The United States District Court for the District of Maryland issued a ruling September 4 requiring the Maryland Board of Elections to allow voters to fill out absentee ballots online in the upcoming primary election.

“The court today has protected the fundamental rights of voters with disabilities, including the rights to equal access and to a secret ballot, by ruling that we must be able to mark an absentee ballot privately and independently, rather than being forced to request assistance in doing so,” said Mark Riccobono, president of the National Federation of the Blind in a news release.

In 2012, the state, for the first time, allowed eligible voters to vote by filling out absentee ballots electronically before printing them. The system, however, was inaccessible to the blind.

Although few problems with the system were reported, the Maryland General Assembly passed the Improving Access to Voting Act the following year, requiring the approval of a five-member Board of Elections to certify the use of a new “online ballot marking tool” before it is used in a subsequent election.

During this time, the NFB, other disability advocates, and state officials worked to create a new, more accessible version of the online ballot marketing tool. Although the issue of the system’s certification was raised at multiple Board meetings, no vote was taken, prompting a lawsuit by the NFB in May 2014 arguing that the Board’s failure to adopt the system violated the Americans with Disabilities Act and the Rehabilitation Act.

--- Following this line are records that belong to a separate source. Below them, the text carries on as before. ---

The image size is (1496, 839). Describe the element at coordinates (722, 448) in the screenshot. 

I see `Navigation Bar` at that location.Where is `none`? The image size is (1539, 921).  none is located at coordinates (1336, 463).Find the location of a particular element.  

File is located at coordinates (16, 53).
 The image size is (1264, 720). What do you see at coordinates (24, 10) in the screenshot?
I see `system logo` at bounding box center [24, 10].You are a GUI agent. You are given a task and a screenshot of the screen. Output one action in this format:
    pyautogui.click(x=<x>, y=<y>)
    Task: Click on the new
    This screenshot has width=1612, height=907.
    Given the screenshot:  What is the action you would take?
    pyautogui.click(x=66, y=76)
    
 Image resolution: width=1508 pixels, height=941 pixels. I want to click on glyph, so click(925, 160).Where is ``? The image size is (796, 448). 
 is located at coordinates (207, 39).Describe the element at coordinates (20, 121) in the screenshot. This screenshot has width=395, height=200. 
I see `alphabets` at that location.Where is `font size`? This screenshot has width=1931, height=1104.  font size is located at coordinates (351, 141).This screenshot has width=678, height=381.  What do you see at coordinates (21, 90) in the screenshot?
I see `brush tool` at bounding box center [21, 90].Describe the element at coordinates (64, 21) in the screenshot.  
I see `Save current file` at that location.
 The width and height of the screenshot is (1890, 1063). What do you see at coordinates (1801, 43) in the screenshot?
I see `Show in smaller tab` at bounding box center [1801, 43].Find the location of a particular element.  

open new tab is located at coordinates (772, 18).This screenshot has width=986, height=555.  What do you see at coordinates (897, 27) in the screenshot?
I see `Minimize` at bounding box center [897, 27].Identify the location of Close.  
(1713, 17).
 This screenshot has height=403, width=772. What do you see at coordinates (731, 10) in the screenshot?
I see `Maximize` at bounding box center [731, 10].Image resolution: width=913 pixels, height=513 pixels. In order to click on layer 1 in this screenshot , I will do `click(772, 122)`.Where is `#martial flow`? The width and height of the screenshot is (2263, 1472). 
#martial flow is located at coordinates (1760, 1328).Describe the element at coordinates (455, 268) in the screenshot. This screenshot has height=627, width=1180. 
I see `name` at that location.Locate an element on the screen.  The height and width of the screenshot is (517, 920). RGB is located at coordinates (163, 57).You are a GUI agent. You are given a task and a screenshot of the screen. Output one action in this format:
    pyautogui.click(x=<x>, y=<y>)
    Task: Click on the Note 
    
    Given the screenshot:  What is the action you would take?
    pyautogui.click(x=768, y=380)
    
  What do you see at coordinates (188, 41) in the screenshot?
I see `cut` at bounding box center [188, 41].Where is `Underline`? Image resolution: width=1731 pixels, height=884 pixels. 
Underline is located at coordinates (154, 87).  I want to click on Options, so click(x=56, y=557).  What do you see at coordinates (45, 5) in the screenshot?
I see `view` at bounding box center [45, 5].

The Board later voted on the system’s certification in June, but it failed to gather the four votes necessary for approval.

During a three-day hearing in front of the Court in August, the state argued the system could not reliably prevent fraud and assure voter’s privacy. The American Council of the Blind agreed with the state’s argument, and intervened on the state’s behalf.

In its ruling, the Court rejected these arguments, finding that without certification of the tool, people with visual disabilities would be denied meaningful access to absentee ballot voting in the upcoming election, in violation of the ADA. In addition, the Court found that the use of the new system constituted a reasonable accommodation under the ADA, and that its use did not fundamentally alter the state’s election system.

“In this case, it is clear that most voters may mark their absentee ballots without assistance. Plaintiffs should be afforded the same opportunity, but the State’s current voting program does not allow for it,” the Court stated. “Accordingly, Plaintiffs have established that they are denied meaningful access to Maryland’s voting program.”